We like Wesfarmers predominantly due to Bunnings, which is the jewel in the crown and a cash cow for the foreseeable future. In addition to an organic source of growth from its stable businesses, Wesfarmers is not shy to enter into new markets by acquiring Coles, albeit at bad timing just before the GFC.
After successfully exiting its Coles investment, the group balance sheet is cash up and derisked, making it a perfect candidate to be aggressively taking advantage of falls value from their shopping list. The management has a strong history of delivering shareholder returns and stewart of capital and therefore, is trusted to deploy capital in this market.
As we wrote in detail in our Covid-19 risk to real estate post, we think the Australian economy’s greatest risk will be the rise in unemployment and the subsequent impact on the property sector. The ideas above are what we consider the core portfolio, and we will keep an eye on the stocks on our watchlist further below and enter at a better price.
ETFs Can Help Reduce Risks In the Portfolio
We think having some Exchange Traded Funds can be beneficial as each fund typically tracks a market by itself. So on a look through basis, an ETF in your portfolio is an automatic increase in portfolio diversification.
When we are looking at the ETF, a thematic play is looking for exposure to markets where Covid has been contained to a degree, which means directly allocating more exposure to Asia/Australia versus Europe/US.
Market index funds are some of the largest ETFs in Australia. The largest ETF is Vanguard Australia Shares, which replicates the ASX 300. The low cost ETF is ideal for those that want a set and forget long term investment.
Asia ETFs (China and Japan ETFs)
China has avoided the worst impact of the first wave of Covid-19. Two interesting ideas are owning a China index fund representing large cap Chinese stocks listed in Hong Kong. We think China will do relatively well in the medium term, even as the US market has recovered the fastest. We expect the economic numbers to reflect the US poor handling of Covid once the stimulus tapers off.
The US economy’s recovery will be long and slow under a Biden presidency as the expedited reopening in 2020 has done material damage to its long-term health.
Similarly, we are more bullish on Japan and will include some of the exposure down the road. The Japanese economy took a less than severe hit in contrast to the other major economies. The Japanese economy’s strength will provide a high level of buffer for companies in the Nikkei.
We feel strongly economic and financial uncertainty will remain until the vaccine is widely distributed.
Australia Share Watchlist
In addition to our top 5 ideas, we have a watchlist of ideas we are keeping an eye on.

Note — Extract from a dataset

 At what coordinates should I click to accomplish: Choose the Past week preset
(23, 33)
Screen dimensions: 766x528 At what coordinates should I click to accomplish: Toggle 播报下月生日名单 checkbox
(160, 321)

NextDC – Benefit from shift to cloud computing and move IT spending to capital light structure but increasingly look like we missed the boat.
NAB/WBC/CBA/ANZ – We are cautious on the banking sector until the loan losses have shown up and the market capitulates on the selling.
Australian Real Estate – We like real estate in general, either commercial or residential but just not at this point. We feel it is too early as the sector performance lags the rest of the economy. The market has been effectively frozen and will take time until price discovery comes back. We will be keeping an eye on the Australian REITs in the meantime.
Origin – We still like Origin as it provides exposure to the long term secular trend of China moving towards cleaner gas energy. China’s demand for clean gas and shift away from coal has led to it being the world’s largest Gas importer even post-Covid. The stock trades off changes in the oil price in the short term but in the long run, the key driver of value will be LNG production growth.
LNG plays into our income and capital preservation theme as the other half of the business is Origin Energy, one of Australia’s largest utilities. Utilities is a regulated industry where the regulator sets the returns on invested capital. Therefore, the utility business provides stability that differentiates Origin from a pure exploration and production company like Santos.